CSE: What caused your transfer to the IT field?

Mr. Davidian: Even before officially graduating, I took a job as a Reactor Engineer at Connecticut Yankee Atomic Power Plant. Once there, I realized that nothing (luckily) interesting happens at a nuclear plant, except during refueling, which I was in charge of. While at the plant, I discovered that the facility’s ancient IBM computer system provided all the pressure and temperature readings I would need for my job. So rather than walking around the plant all day, I simply learned how to program the computer and my job was done in five minutes. I was so enamored by this I eventually left that position to attend graduate school and studied Systems Engineering. While there, I designed and wired my own Intel-based computer. Before finishing graduate school, I had three job offers from computer firms. My three decade IT career started with NEC Electronics, then Sun Microsystems, IBM, and finally Oracle.

CSE: What motivated you to move to Armenia? What has been the biggest challenge?

Mr. Davidian: During my years in and after college, I was involved in genocide recognition and other local diasporan activities. I visited Armenia periodically starting from 1991. My name became somewhat known in Armenian circles as I initiated the first internet debates on the Armenian genocide and events in Azerbaijan in the late 1980s. In 1992, between IT jobs, I worked in Yerevan with the then Minister of Communications, until it got very cold, without gas or stable electricity in the fall of 1992. I had always hoped there would be some position in Armenia where I might make a difference as my career progressed. The outsourcing of US jobs and the 2008 global financial crisis “squeezed” the US middle class and made the prospect of a job outside the US more attractive. After attending the fall 2013 DigiTech Conference at the Mergelian Institute, it was clear there would certainly be bright prospects for making a significant contribution to Armenia’s emergent IT sector. In 2014, I sold my house in Boston and moved to Yerevan with my family.

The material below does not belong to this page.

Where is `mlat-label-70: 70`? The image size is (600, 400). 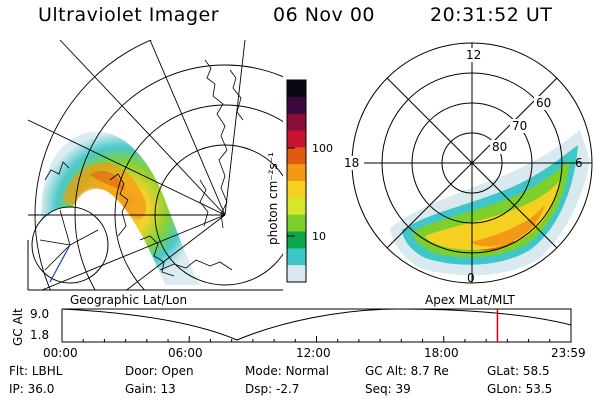 mlat-label-70: 70 is located at coordinates (520, 126).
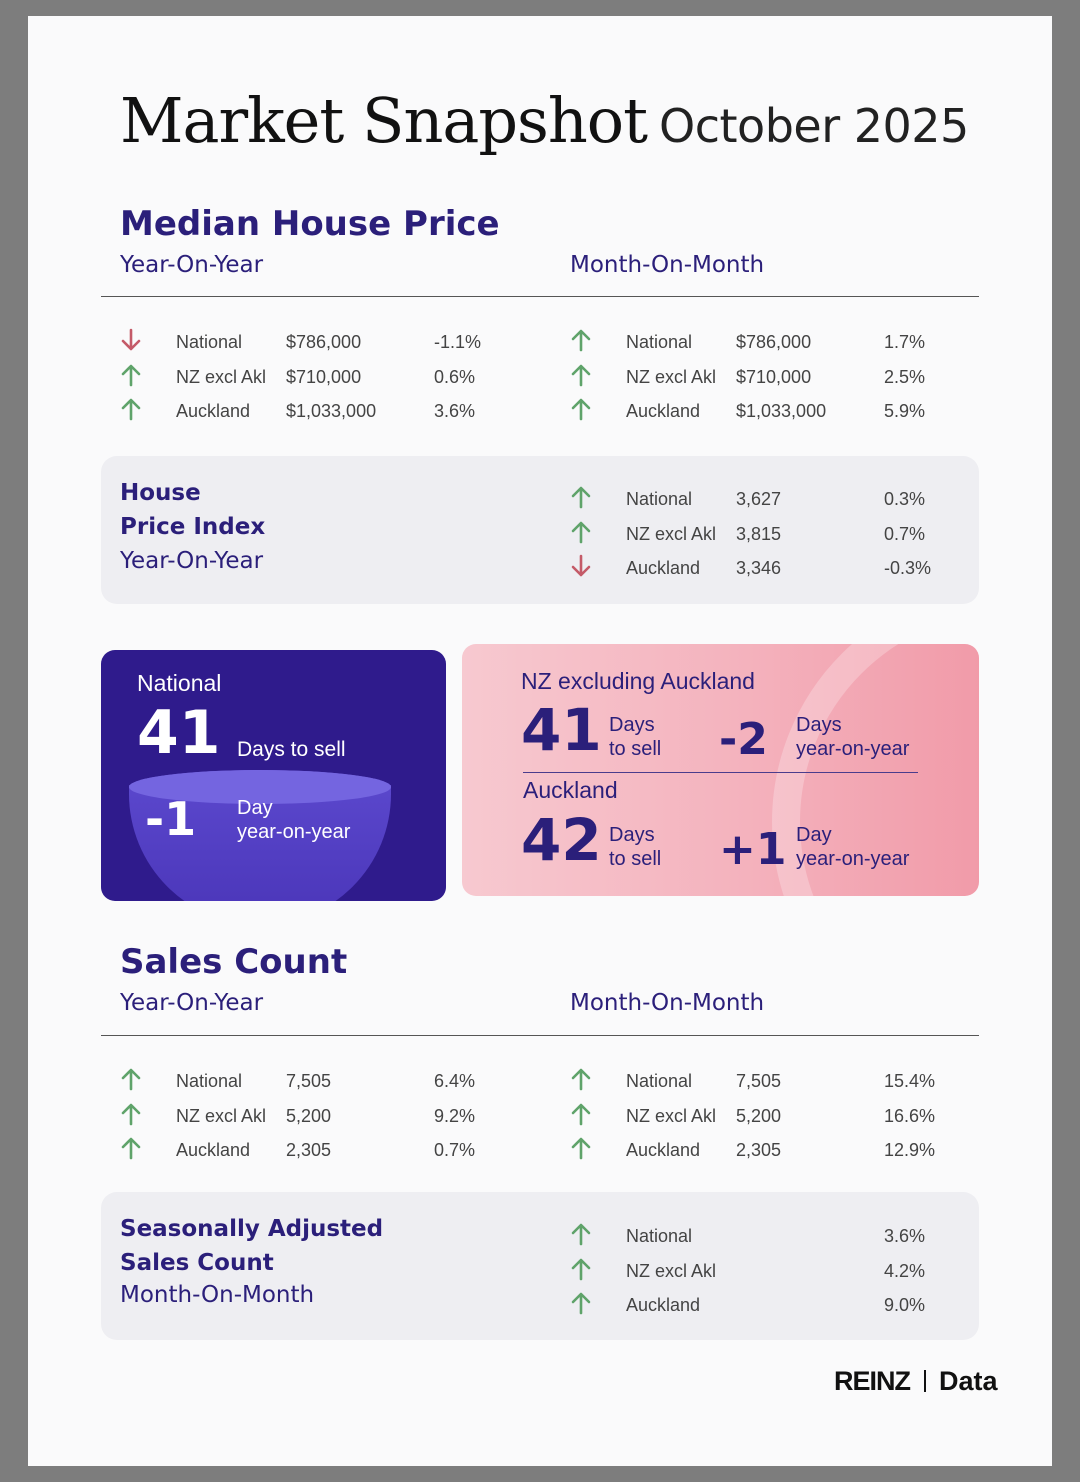 The image size is (1080, 1482). What do you see at coordinates (760, 535) in the screenshot?
I see `table-row: NZ excl Akl 3,815 0.7%` at bounding box center [760, 535].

I was rather familiar with traditions and social conditions in Armenia, so it wasn’t much of a challenge in terms of adjusting. However, a big adjustment came when I began to drive in Yerevan. The best way to describe it is laissez-faire driving!

CSE: How would you evaluate Armenia’s academic potential? What industries do we need to focus on, in your opinion?

Mr. Davidian: With the fall of the Soviet Union, Armenia lost an incredible amount of strategic, academic and research potential. It is unfortunate that the value of this existing potential wasn’t retained in addition to mutual misunderstanding between Armenia and its diaspora. Subsequently, Armenia had to re-create the proverbial wheel. Imagine where Armenia would be today if, for example, the technological prowess of the Mergelian Institute would have continued. Armenia’s academic potential is strong and if directed toward national interest, will have a direct impact on daily life in Armenia and the region. It is easy to focus on, for example, Big Data Analytics or robotics. However, nurturing a culture that rewards technological and societal creativity is where the world is moving. The tenaciousness of Armenians lends itself to such creativity.

CSE: How does it feel teaching at AUA? What do you think of AUA students?

Mr. Davidian: Teaching at AUA is extremely rewarding. At AUA, I am able to teach salient, future-looking topics and trends extracted from three decades of industry experience, technology analysis, and hand it off to the next generation.

Education is an ever-changing process. AUA has a dynamic structure, meeting the standards of what higher education requires and is demanded of as we progress through the 21 century. The ability to think through problems is more critical than ever while confronting the internet age of instant data availability. AUA students are at the crossroad of this transition.